С полчаса над тундрой гремела пальба. Андрей, помогая правой руке зубами, с трудом перевязал рану.
«Живы ли Петров и Джаныбаев? Удалось ли им скрыться?..»
Отыскав шапку, натянув поверх нее капюшон, Андрей осмотрелся. На юге все еще взметывались багровые языки горящего бензосклада. Километрах в двадцати к востоку тьму ночи прочеркивали огненным пунктиром трассирующие зенитные снаряды и взлетали осветительные ракеты. Там был фронт. На севере колыхались в черном небе гигантские полотнища сполохов, озаряя холодным пламенем пустынные холмы. Холмы искрились фиолетовым, оранжевым и палевым цветом. Студеный ветер дул с норда, с края земли, и поземка мела мерцающую в свете сполохов снежную пыль. И оттуда же, с севера, ветер доносил глухое уханье корабельной артиллерии. «Наверно, наши корабли поддерживают высадку десанта в тылу вражеских позиций…»

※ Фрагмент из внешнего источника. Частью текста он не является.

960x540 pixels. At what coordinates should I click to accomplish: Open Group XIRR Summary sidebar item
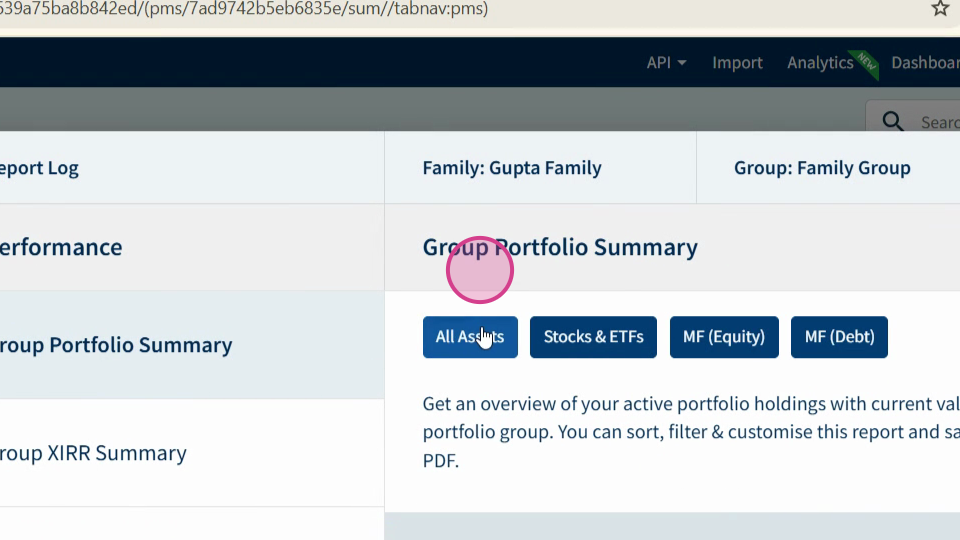coord(192,453)
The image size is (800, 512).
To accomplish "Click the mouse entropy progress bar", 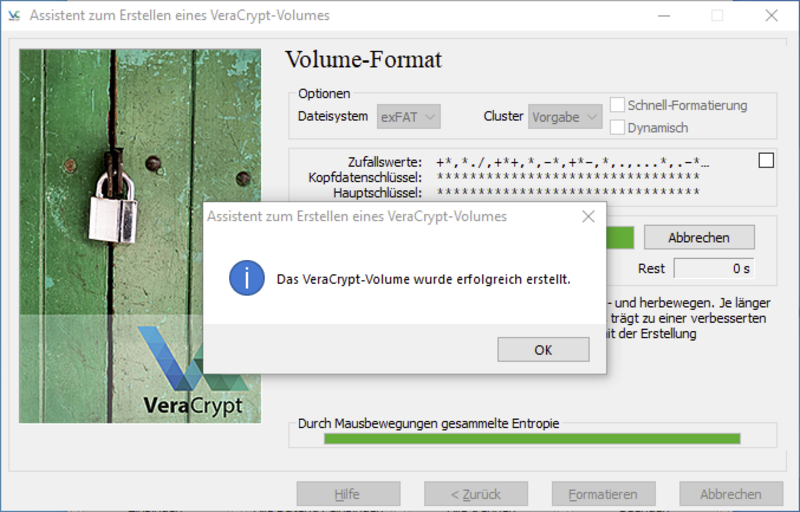I will [532, 438].
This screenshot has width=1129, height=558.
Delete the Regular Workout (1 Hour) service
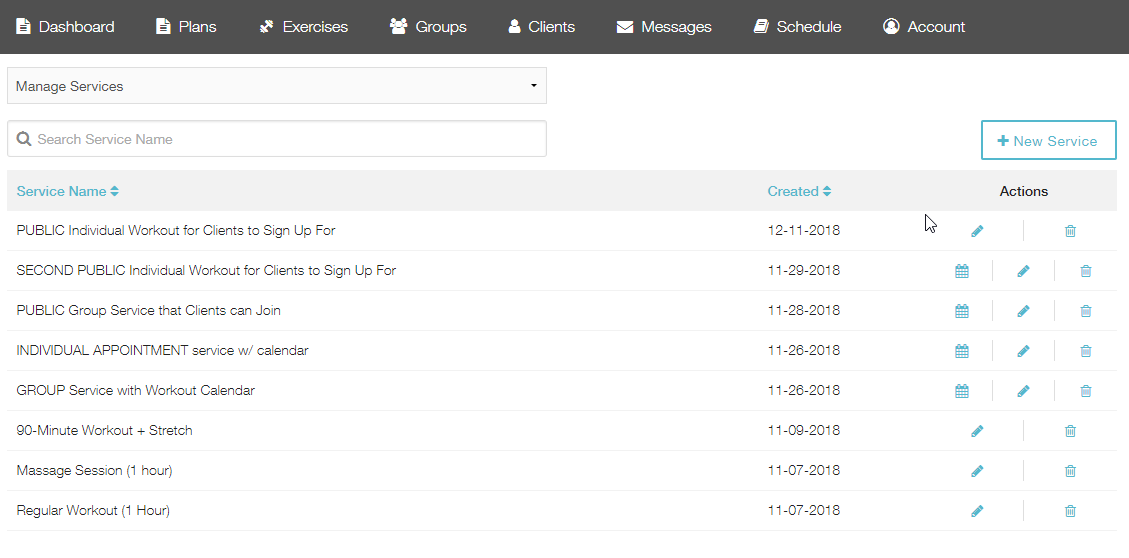[1070, 510]
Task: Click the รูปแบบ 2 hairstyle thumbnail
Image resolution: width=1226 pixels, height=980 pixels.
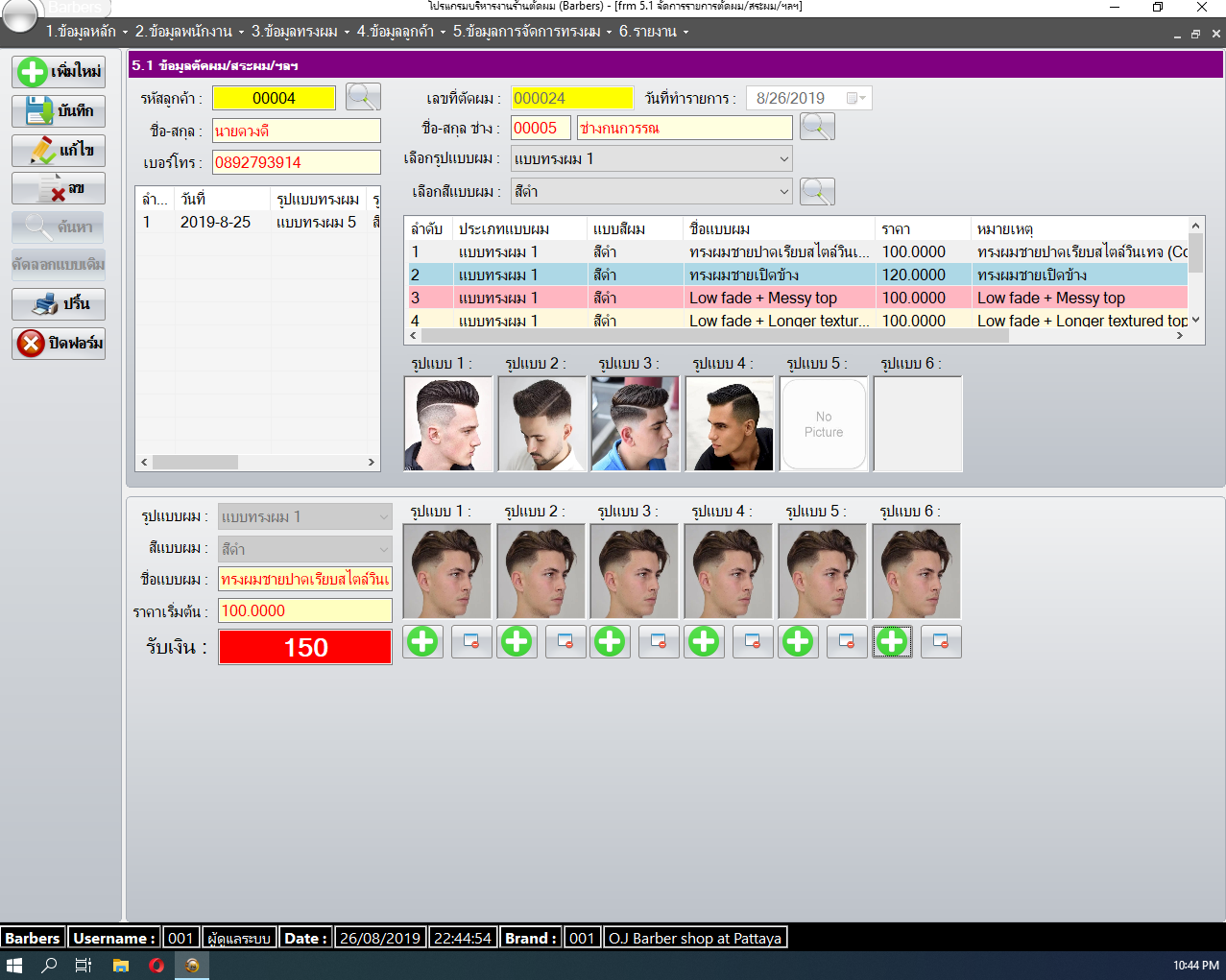Action: point(541,423)
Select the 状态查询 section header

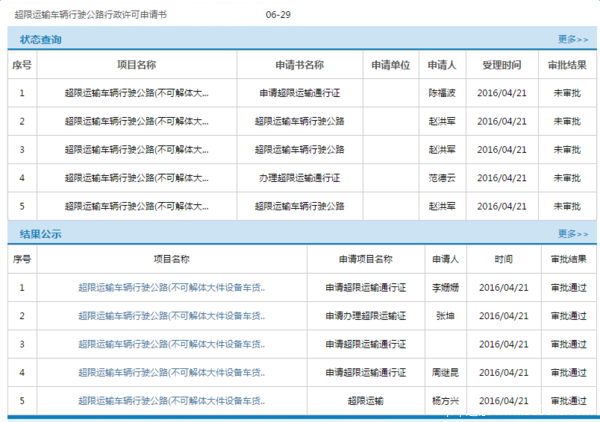41,40
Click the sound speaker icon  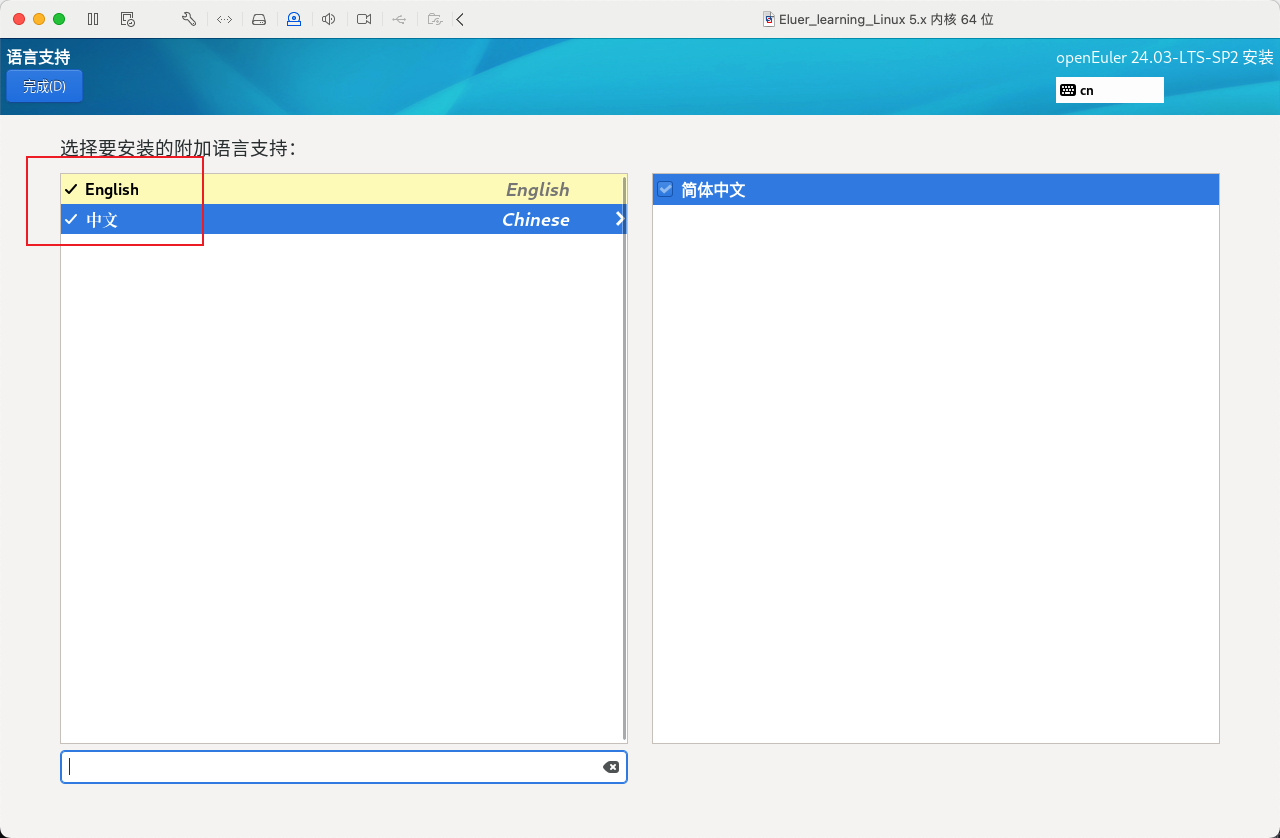click(329, 19)
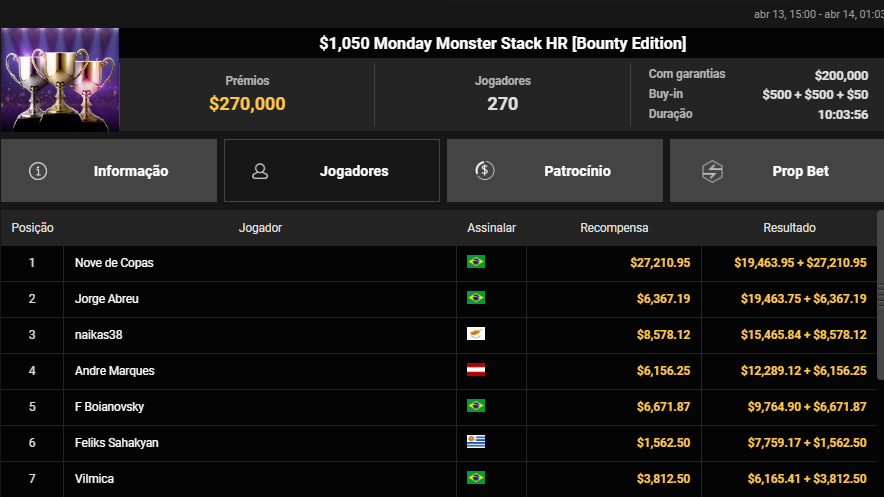
Task: Click the Brazil flag next to Nove de Copas
Action: (x=476, y=262)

Ощупав здоровой рукой лыжи: «Слава тебе, целы…», закинув за спину автомат, Андрей пополз. Он полз метров двести или двести пятьдесят, снова огляделся — нет ли кого поблизости. И лишь убедившись, что вокруг никого не видно и не слышно, встал на лыжи. Всю ночь он шел на северо-восток, радуясь, что сполохи в небе погасли, сверяя свой путь по звездам и компасу.
Утром — стояла круглосуточная полярная ночь, а часы, как им положено, показывали девять утра — Андрей был уже далеко от места взрыва. Едва передвигая ноги от усталости, держа под мышкой лыжи, он карабкался по крутому склону.